There are adventurous ladies, too, who occasionally create a sensation among the crowd, not at all flattering to themselves if they only knew the sentiments of those about them; and I really think it would be a capital plan to appoint some competent gentlemen to take charge by turns of the Row in the London season, and order the mounted police on duty quietly to see everybody out of it who was unable to command their horses. Matters, since the mounted constables have been put on, are not quite so bad as formerly; but there is plenty of room for improvement still, both as regards dogs, pretty horsebreakers, and tailors.

At all events, I recommend any man taking a young lady into the Park in the height of the London season "to have his eyes about him" in every direction, lest some "dashing equestrian," male or female, should come bucketing a horse in rear of his charge, and to keep a close watch also upon the latter—to see that she rides her horse all the time she is in the place, keeping him well into his bridle, which reduces to a minimum the chances of his suddenly flirting.

Elsewhere I have gone at considerable length into the subject of possible accidents in the Park. It is perhaps necessary that I repeat the gist of it here, which is simply that no young lady, however accomplished a horsewoman she may be, should be allowed by her friends to ride in the Row unattended by a male companion, who is not only a thoroughly good horseman, but accustomed to ride beside a lady and anticipate anything in the shape of bad manners on the part of her horse; that the attendance of a groom, who rides at a considerable distance in rear of the lady (whatever appearance of conventional style it may give to the fair equestrian), is utterly useless to her in case of accident, nay, in more than one instance that I have known has been productive of it from the groom galloping up at a critical moment, and still further exciting the lady's horse. Finally, that no lady should ever ride a horse of high breed and courage that has been allowed to "get above himself," by remaining day after day in the stable, or having insufficient work, when exercised, to keep down exuberant freshness.

There is no danger to a thoroughly good horsewoman in riding a horse that is "light-hearted." But there is risk to everybody, man or woman, in riding one "mad fresh," ready to jump out of his skin, as the grooms say, in a crowd of other horses.
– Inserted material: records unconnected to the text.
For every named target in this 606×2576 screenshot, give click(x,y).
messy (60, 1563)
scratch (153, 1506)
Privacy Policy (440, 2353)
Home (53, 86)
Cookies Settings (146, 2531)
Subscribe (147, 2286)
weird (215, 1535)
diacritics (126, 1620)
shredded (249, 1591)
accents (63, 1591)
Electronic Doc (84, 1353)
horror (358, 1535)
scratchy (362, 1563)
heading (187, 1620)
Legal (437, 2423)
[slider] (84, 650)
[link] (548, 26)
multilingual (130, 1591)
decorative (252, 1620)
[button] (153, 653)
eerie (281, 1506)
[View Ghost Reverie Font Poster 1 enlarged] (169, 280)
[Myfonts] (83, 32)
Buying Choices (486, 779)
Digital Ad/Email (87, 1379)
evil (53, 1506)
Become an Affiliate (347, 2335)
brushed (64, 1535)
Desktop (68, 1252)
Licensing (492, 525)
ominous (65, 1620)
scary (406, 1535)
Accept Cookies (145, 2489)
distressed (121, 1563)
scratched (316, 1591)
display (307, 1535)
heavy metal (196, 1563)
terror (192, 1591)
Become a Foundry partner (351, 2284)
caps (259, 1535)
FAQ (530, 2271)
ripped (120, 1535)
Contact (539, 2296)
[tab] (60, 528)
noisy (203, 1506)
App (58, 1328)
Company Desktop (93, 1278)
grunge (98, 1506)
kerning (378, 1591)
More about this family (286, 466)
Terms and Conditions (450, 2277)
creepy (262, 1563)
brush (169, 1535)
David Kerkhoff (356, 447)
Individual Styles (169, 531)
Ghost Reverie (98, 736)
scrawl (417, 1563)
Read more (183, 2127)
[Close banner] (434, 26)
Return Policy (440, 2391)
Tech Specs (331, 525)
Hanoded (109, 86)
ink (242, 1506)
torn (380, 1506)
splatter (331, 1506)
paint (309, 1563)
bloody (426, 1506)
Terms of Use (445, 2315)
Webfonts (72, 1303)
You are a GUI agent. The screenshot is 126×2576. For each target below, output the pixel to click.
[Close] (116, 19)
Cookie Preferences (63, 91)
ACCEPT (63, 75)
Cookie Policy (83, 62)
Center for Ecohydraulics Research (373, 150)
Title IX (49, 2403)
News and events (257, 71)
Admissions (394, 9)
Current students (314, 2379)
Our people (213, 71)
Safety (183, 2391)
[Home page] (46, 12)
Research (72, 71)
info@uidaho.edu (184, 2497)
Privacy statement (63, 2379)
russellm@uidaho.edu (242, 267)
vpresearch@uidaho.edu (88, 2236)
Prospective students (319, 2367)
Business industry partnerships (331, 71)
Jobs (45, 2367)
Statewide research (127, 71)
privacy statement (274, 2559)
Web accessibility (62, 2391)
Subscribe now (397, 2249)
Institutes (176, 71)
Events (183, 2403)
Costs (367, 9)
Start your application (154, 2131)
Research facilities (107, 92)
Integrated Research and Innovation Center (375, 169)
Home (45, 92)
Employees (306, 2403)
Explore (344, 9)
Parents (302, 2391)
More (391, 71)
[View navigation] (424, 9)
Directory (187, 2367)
For my own part, of two evils, I would rather see a lady jammed into a lane with twenty or thirty horses, after hounds had just got away, and everybody was struggling to get out, than I would see her in the Park unattended by a gentleman, and mounted upon a well-bred horse that was very fresh. I do not by any means deprecate riding in the Row. It is a splendid piece of riding ground, and relieved to some extent, as it now is, of overcrowding by the ride on the upper side of the Park; it is a glorious place for a canter. But I repeat, let everybody who takes a horse there be able to ride him, and have eyes for his neighbours as well as himself; and especially let gentlemen who attend ladies there be always on the qui vive for the adventurous Gilpins and "pretty horsebreakers."